For those of you who build SaaS apps, one question many of you have is how active your tenants are. More specifically: What are your busiest tenants? How many queries is your application doing on behalf of your tenants, and how much CPU do those queries use?
The new 11.3 release to the open source Citus database extension gives you tenant monitoring—with instant visibility into your top tenants using the new citus_stat_tenants
feature, which shows query counts and CPU usage over a configurable time period.
Citus 11.3 also makes many other improvements, some of which lay the groundwork for future multi-tenant SaaS capabilities too! Let’s dive in to explore these new 11.3 features:
Details in the Release Notes: If you want to know the full details of the changes in Citus 11.3, check out the 11.3 Updates page for the detailed release notes.
Demos in the Release Party Livestream replay: Watch the replay of the Citus 11.3 Release Party if you want to see live demos of tenant monitoring, merge support for co-located distributed tables, and logical decoding (aka CDC, in preview) for Citus tables.

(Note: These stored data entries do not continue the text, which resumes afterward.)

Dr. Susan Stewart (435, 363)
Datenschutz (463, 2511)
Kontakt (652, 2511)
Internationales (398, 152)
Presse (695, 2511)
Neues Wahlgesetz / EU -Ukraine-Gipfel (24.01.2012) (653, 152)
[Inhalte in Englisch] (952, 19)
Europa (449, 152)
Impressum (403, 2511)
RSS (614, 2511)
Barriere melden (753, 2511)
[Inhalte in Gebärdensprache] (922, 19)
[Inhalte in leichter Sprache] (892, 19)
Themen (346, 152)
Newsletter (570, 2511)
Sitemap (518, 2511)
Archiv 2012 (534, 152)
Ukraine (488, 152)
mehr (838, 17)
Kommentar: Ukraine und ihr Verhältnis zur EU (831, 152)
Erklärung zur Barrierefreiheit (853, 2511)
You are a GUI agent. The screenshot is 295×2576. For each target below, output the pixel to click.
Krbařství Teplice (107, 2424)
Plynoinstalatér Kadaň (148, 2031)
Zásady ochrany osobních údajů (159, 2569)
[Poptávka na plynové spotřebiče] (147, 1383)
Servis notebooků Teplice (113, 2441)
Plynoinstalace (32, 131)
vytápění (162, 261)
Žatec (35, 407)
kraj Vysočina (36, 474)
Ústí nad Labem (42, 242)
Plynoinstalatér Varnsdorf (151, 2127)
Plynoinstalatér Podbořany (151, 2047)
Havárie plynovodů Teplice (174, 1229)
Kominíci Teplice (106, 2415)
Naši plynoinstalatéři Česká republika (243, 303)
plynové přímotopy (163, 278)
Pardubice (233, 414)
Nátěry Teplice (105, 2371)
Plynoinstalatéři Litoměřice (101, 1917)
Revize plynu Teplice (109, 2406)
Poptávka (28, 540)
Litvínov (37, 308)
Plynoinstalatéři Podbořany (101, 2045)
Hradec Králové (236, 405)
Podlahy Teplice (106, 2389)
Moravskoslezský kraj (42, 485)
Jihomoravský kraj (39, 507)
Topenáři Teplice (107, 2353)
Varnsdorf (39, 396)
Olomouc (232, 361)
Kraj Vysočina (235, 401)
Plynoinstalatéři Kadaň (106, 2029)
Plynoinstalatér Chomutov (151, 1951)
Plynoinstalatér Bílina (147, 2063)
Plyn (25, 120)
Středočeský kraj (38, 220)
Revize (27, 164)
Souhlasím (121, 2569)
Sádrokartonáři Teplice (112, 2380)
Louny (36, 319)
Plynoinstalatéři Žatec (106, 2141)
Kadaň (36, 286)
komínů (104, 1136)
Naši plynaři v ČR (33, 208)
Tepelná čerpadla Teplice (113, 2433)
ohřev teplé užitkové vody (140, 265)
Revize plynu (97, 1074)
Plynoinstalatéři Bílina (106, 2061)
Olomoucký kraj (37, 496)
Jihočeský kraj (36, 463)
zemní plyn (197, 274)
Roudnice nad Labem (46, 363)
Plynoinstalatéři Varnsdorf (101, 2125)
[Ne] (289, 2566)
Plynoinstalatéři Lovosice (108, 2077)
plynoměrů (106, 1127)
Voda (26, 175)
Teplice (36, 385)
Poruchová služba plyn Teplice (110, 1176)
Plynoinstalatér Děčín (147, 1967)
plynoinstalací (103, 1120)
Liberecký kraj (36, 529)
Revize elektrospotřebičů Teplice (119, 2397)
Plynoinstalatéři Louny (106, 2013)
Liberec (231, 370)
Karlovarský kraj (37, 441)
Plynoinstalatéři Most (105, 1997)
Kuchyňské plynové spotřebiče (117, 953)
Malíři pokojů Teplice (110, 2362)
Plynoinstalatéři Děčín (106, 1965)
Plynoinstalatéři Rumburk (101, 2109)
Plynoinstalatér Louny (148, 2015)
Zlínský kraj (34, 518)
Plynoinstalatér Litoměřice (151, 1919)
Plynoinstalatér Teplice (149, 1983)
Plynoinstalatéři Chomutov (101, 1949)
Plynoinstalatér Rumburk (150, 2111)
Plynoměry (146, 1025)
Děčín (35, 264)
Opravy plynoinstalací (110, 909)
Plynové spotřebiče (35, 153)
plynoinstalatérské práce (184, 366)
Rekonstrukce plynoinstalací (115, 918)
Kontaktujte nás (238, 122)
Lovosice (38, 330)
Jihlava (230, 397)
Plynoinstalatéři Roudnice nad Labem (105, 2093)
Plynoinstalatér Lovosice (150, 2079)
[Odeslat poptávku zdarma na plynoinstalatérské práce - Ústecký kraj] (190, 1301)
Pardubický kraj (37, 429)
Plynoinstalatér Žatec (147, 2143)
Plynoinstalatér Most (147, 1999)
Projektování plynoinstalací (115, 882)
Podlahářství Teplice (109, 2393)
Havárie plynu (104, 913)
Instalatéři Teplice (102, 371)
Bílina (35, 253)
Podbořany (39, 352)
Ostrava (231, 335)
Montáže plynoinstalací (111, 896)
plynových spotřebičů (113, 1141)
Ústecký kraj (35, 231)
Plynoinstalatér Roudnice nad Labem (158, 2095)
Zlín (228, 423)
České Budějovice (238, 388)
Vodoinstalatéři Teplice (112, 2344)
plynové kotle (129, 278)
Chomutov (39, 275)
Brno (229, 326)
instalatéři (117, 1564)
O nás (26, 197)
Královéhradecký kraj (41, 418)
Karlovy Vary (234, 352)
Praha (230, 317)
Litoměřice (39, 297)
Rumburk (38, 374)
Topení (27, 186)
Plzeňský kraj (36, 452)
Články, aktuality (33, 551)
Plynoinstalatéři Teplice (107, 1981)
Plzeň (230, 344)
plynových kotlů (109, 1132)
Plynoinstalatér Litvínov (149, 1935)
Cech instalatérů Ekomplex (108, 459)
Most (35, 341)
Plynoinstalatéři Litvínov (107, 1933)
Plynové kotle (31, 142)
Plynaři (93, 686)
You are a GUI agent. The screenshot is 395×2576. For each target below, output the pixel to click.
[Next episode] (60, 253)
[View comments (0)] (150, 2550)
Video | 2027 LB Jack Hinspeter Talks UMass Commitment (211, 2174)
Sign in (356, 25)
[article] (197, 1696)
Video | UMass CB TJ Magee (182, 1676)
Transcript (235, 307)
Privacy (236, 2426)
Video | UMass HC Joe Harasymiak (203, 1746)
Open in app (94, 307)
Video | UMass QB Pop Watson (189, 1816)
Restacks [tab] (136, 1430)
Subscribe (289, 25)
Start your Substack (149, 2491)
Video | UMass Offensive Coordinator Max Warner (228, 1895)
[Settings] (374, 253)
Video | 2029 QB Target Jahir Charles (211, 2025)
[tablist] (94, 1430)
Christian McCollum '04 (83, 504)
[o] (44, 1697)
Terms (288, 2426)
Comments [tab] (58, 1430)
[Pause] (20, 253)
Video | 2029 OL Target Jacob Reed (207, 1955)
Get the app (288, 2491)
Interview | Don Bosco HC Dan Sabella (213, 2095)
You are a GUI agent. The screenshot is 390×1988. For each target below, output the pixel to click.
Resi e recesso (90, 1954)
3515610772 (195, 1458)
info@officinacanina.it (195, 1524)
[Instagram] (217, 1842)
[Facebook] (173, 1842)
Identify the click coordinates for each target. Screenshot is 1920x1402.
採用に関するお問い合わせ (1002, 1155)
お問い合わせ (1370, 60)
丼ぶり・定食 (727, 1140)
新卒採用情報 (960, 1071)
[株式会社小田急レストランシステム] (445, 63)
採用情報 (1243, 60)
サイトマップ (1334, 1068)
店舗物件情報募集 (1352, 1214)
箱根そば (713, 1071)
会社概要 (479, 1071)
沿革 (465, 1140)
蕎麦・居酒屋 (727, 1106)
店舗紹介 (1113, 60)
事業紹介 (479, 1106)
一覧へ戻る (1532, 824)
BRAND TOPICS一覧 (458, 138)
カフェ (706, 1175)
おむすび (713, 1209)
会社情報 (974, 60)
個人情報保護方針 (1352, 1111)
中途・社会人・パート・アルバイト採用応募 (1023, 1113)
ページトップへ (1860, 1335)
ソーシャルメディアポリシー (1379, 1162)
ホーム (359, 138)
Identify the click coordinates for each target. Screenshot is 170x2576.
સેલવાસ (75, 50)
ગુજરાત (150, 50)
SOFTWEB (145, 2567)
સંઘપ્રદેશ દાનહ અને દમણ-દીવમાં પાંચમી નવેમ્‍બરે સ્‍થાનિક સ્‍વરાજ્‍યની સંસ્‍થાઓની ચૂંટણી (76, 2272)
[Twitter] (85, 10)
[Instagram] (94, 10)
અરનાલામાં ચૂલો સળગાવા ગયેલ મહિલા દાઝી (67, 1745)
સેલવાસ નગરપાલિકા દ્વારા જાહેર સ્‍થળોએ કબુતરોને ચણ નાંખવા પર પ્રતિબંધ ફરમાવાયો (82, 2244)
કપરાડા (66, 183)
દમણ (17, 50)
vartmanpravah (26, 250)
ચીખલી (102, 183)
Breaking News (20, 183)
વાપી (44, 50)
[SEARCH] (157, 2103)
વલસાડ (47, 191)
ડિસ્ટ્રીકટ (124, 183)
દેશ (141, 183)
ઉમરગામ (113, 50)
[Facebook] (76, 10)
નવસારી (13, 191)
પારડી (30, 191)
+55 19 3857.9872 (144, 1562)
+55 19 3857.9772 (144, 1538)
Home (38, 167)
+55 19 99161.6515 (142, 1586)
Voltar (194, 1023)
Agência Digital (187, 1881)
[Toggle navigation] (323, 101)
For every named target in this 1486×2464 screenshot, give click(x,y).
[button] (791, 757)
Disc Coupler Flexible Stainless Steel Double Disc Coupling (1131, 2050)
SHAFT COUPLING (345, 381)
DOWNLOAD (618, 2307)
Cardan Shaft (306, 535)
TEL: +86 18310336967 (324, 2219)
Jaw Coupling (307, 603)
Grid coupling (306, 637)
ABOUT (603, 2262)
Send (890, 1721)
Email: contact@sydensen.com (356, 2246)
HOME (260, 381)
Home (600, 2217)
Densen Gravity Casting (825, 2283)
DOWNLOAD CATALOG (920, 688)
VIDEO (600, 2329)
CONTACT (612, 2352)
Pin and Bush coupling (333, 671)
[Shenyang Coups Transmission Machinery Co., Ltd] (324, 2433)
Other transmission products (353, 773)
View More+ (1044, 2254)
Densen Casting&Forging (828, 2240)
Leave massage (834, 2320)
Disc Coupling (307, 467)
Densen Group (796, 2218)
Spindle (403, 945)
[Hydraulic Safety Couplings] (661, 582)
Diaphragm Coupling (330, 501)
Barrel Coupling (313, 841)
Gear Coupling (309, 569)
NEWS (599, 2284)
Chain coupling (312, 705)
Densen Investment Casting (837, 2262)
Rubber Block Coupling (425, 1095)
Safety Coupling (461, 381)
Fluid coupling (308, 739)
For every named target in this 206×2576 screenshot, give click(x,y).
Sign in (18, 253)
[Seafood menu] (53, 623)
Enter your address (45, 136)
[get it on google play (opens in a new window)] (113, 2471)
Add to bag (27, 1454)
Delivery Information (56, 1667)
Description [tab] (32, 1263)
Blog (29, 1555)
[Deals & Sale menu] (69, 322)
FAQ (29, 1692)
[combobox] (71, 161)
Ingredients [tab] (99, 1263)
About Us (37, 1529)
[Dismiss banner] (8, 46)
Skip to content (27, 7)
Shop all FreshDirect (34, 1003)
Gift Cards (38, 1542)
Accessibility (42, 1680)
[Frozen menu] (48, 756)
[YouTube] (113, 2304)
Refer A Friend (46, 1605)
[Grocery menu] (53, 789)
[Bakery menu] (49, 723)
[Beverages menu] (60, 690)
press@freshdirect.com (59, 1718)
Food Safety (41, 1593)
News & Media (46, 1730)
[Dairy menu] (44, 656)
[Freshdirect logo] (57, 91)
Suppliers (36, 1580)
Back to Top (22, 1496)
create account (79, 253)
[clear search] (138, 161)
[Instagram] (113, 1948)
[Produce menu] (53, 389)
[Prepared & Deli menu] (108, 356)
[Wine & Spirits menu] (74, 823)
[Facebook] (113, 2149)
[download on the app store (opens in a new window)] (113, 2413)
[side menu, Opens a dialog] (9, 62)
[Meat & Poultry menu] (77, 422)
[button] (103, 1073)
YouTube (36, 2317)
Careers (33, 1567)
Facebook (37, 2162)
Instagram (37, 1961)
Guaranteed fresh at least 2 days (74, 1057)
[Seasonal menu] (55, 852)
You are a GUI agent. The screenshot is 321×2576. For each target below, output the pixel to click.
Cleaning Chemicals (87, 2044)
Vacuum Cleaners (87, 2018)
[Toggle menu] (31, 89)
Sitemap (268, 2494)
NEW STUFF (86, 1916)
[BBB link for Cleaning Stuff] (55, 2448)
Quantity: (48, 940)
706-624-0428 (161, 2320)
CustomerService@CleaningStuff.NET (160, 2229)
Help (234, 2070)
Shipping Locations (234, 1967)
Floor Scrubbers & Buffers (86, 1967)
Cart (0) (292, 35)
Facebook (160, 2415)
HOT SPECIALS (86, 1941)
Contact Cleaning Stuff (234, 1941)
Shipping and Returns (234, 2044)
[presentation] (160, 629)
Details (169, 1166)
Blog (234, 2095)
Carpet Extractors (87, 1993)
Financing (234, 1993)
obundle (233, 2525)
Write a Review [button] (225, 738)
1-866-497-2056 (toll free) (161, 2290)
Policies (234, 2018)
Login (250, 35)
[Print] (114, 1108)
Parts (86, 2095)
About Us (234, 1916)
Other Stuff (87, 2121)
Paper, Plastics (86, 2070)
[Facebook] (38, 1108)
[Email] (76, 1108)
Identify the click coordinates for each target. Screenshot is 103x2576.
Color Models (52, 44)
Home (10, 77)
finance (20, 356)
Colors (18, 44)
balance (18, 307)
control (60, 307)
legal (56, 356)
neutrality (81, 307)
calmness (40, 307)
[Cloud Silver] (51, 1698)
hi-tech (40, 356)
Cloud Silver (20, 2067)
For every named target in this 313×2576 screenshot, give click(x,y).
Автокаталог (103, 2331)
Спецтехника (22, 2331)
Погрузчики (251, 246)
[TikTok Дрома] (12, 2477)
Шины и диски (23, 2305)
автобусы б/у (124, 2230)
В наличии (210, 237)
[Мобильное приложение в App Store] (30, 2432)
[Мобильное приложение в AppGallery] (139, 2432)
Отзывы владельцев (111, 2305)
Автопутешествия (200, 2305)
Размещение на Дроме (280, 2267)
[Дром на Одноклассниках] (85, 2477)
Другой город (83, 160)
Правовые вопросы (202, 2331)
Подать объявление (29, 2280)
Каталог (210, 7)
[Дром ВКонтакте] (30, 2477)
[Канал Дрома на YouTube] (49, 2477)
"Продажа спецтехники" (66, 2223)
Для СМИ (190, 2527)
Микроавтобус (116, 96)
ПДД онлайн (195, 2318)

Everything happens in the Citus GitHub repo: You can file issues, see what the latest commits are, and start discussions on the Citus open source GitHub repo. (Although most of the Q&A happens on the Citus Public Slack.)
When managing a Citus cluster (or really any database) one of the most important things is getting insights into who or what is using resources. Postgres contains pg_stat_statements and Citus added citus_stat_statements in Citus 7.5, which we then open sourced in Citus 11.0. These views give you very detailed insights into which Postgres queries are running most often on your system.
Now in Citus 11.3 we’re adding the citus_stat_tenants view to your arsenal. If you’re running a multi-tenant SaaS application on top of Citus, then with citus_stat_tenants
you can very easily get an overview of the tenants that use most of the resources in your cluster.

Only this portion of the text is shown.